What's new are optimizations that increase frequency by tapping into the engine clock headroom dividend from the switch to 7 nm, reduced latencies across the silicon (think caches, memory controllers, buffers, etc.), increased bandwidth to the 64 ROPs, and notable changes to the "Vega" NGCU (next generation compute unit) that include additional integer and floating-point accumulators, which probably increases IPC a few percentage points.

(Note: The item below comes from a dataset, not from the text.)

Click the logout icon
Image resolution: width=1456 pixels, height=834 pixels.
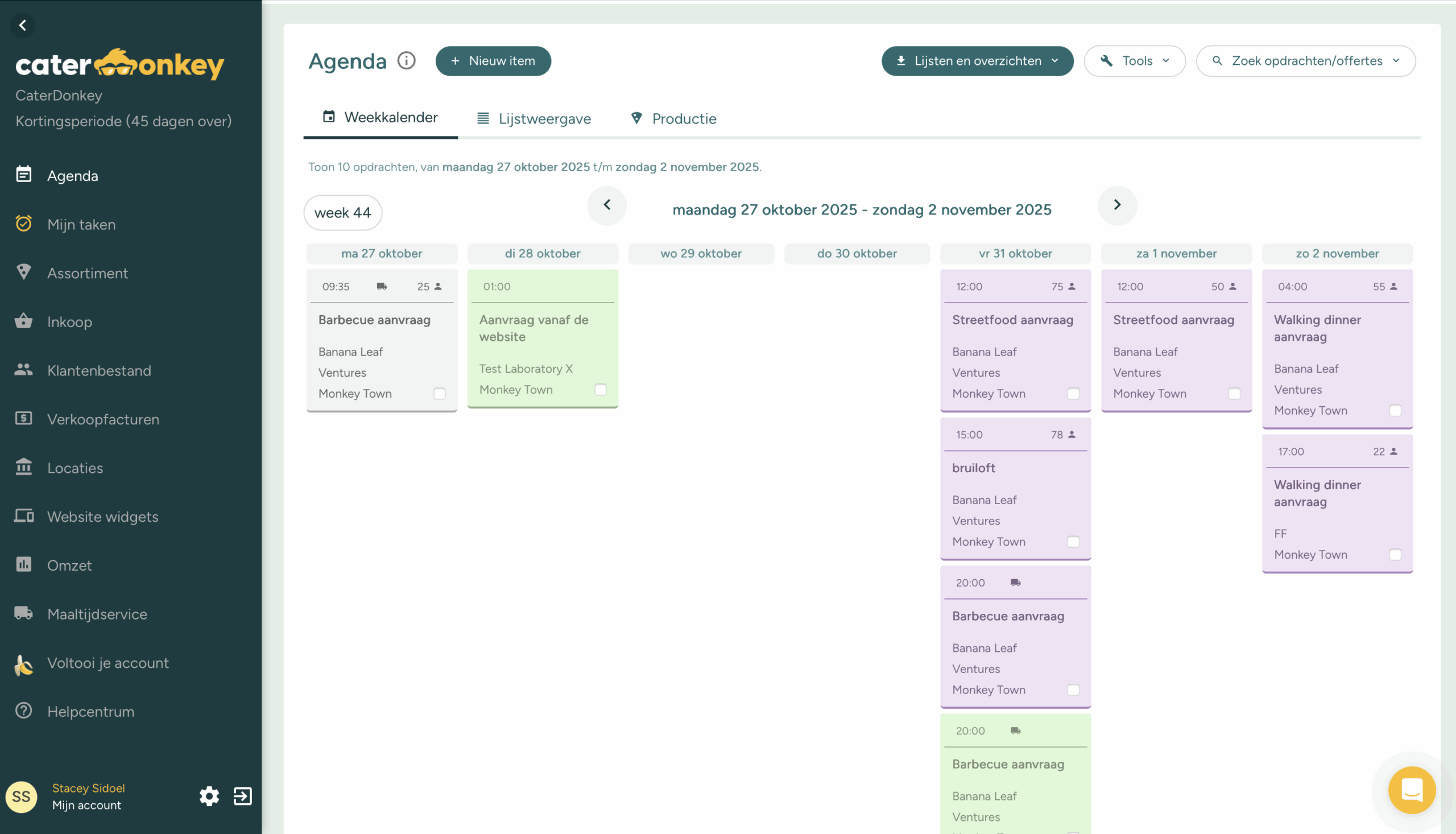point(243,796)
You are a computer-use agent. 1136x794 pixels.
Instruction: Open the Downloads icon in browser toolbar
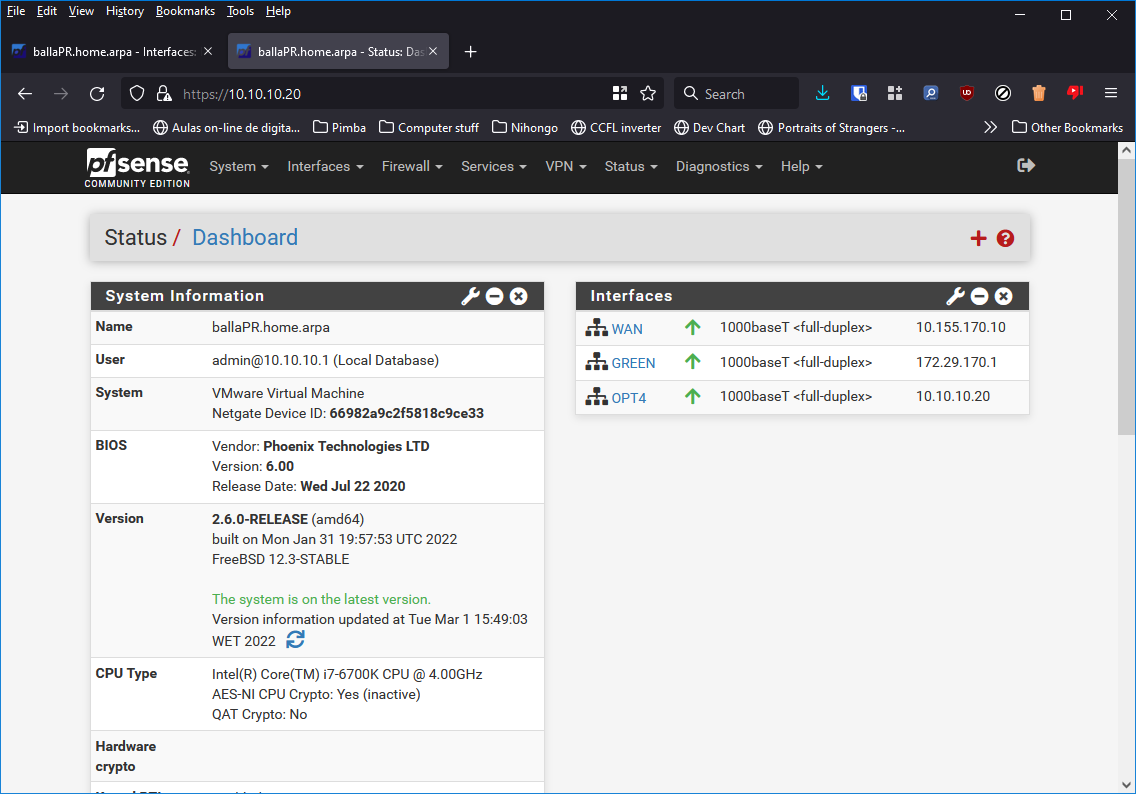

AMD has also doubled down on the chip's power-management features, beginning with something it calls "Enhanced Thermal Monitoring." The company has sprinkled double the number of temperature sensors across the GPU die. Clock-speed control is now based on junction temperature, which represents data from a larger network of sensors that lets the GPU more accurately control its frequency and voltages, which translates to better sustainability of boost frequencies. This also means the GPU can throttle itself more accurately to maintain reliability of the silicon. AMD presented its own tests that show throttling based on junction temperature rather than edge temperature results in a two percent performance uplift due to better boost frequency sustainability.
The most obvious improvement, though, is the memory interface, which is 4096-bit wide, twice that of "Vega 10," which doubles the memory bandwidth. AMD also chose to equip the Radeon VII with 16 GB of HBM2 memory, doubling it from the previous generation.
Much like the "Vega 10" that powers the RX Vega 64, the "Vega 20" GPU at the heart of the Radeon VII is a multi-chip module (MCM), a combination of the 7 nm GPU die, four 10 nm-class HBM2 memory stacks supplied by either SK Hynix or Samsung, and a silicon interposer on which the GPU and HBM2 stacks sit. The interposer enables high-density microscopic wiring between the GPU and memory stacks, while TSVs (through silicon vias) connect the GPU and memory stacks to the fiberglass package substrate underneath. The switch to 7 nm has reduced the die-size of the GPU from 495 mm² on the 14 nm "Vega 10" down to 331 mm², which isn't half, but one should realize that "Vega 20" isn't an optical-shrink as there are numerous physical changes to the die which we described above.
Barring small changes to the NGCUs, as lower-latency caches and additional accumulators for both the integer and floating-point sides, the number-crunching resources of "Vega 20" and the chip's hierarchy is essentially the same. The GPU physically features 64 NGCUs, although only 60 of them are enabled on the Radeon VII. This is probably done to increase yields/harvesting of the silicon. These 60 NGCUs amount to 3,840 stream processors and 240 TMUs. The ROP count is unchanged at 64, although AMD has increased the bandwidth of these ROPs. The memory bus width has doubled to 4096-bit, as has the memory amount at 16 GB.